Manipulating Expert Testimony in Injury Cases

Over the past two decades representing injury victims, we have seen horrific examples of corporations putting profit over people. Recently, the American Association for Justice has reported on such corporate tactics and the fact that corporations will stop at nothing to protect their profits. A recent case in the Illinois courts helps to expose one such corporate tactic: manipulating expert witness testimony.

Expert witnesses are a critical resource in numerous cases. Courts require litigants to provide expert testimony in virtually every serious injury case. Negligent corporations, however, have begun using their financial clout in an attempt to buy experts — even academics. What's more, they have done so behind a veil of secrecy.

In Rago v. Federal Signal Corp., firefighters who had suffered noise-induced hearing loss from sirens produced by Federal Signal Corp. brought a mass tort lawsuit for restitution from the company in an Illinois state court. In the course of defending Federal Signal, the company's lawyers pointed to an academic study published by Dr. William Clark, a professor at Washington University in St. Louis School of Medicine. The study concluded that firefighters were not at risk of hearing loss from sirens, despite their exposure to high levels of occupational noise. What the lawyers, and the study itself, did not say was that Clark had long been a paid consultant to Federal Signal and had helped the company defend other hearing-loss litigation while he was conducting his research. In fact, the "study" was based on data Federal Signal itself had collected and provided to Clark.

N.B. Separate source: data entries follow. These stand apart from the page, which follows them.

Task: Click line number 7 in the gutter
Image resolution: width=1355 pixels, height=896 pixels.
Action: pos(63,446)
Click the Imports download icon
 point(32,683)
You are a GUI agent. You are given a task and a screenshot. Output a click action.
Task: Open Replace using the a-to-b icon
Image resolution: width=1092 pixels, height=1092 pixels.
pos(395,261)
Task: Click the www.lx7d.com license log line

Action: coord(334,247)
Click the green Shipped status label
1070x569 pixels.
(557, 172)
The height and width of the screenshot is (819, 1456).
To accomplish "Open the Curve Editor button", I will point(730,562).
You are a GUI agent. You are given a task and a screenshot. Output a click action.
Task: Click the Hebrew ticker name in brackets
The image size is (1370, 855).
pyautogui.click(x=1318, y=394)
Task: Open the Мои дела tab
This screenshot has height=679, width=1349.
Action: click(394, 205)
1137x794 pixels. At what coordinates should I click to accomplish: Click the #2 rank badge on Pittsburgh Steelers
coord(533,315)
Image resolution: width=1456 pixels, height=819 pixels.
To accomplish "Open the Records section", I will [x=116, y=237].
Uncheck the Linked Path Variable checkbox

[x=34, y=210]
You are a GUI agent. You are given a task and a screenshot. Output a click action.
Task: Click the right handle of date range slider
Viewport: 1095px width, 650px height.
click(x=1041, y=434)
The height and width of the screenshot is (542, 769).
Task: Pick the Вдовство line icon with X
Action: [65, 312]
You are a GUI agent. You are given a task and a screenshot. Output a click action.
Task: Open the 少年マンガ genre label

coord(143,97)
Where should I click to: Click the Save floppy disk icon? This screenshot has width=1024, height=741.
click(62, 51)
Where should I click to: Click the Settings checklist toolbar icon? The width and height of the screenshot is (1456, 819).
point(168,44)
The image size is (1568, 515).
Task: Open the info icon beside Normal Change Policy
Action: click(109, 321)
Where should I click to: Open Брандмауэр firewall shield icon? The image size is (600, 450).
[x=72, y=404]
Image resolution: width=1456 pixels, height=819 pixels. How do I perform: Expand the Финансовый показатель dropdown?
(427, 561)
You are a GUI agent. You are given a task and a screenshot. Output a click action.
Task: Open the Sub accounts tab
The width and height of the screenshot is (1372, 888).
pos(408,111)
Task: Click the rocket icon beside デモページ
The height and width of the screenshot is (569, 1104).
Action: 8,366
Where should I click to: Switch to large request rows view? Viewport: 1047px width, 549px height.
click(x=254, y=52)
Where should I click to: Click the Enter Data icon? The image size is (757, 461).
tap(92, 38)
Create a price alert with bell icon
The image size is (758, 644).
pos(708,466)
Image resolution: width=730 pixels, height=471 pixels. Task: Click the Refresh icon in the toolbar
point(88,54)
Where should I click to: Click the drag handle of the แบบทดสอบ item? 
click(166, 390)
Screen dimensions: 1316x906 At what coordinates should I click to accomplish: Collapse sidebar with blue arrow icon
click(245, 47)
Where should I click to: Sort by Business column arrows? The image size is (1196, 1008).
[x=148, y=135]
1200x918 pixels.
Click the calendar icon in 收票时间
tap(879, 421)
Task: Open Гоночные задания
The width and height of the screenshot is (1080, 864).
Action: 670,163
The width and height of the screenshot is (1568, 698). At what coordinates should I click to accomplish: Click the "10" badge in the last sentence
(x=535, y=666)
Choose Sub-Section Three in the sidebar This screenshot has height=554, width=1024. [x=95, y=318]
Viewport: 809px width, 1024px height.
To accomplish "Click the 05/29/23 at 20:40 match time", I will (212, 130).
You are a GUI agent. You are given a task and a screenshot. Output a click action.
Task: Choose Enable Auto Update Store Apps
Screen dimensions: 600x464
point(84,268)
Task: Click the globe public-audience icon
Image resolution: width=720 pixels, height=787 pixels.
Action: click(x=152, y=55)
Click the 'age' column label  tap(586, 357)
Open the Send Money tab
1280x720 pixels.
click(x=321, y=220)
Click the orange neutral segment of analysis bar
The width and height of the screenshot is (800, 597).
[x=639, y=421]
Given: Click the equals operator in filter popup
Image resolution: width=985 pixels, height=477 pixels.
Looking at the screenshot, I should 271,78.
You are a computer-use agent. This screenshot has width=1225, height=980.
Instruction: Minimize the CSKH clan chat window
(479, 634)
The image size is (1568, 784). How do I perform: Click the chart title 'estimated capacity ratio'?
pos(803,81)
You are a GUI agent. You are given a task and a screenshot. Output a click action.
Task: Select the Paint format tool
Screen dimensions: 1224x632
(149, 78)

Federal Signal did all it could to hide its role in the study, even when it was required under standard court procedures to disclose its involvement in research. When the firefighters' lawyers learned of the company's cover-up, they forced the company to turn over an additional 1,400 pages of data and analysis that it had previously held back. As a punishment for the deception, the judge, barred the company from using the study in court, barred Clark from testifying and ordered Federal Signal to pay the firefighters $50,000 in attorney fees for the additional time their lawyers had to spend to force the company to come clean.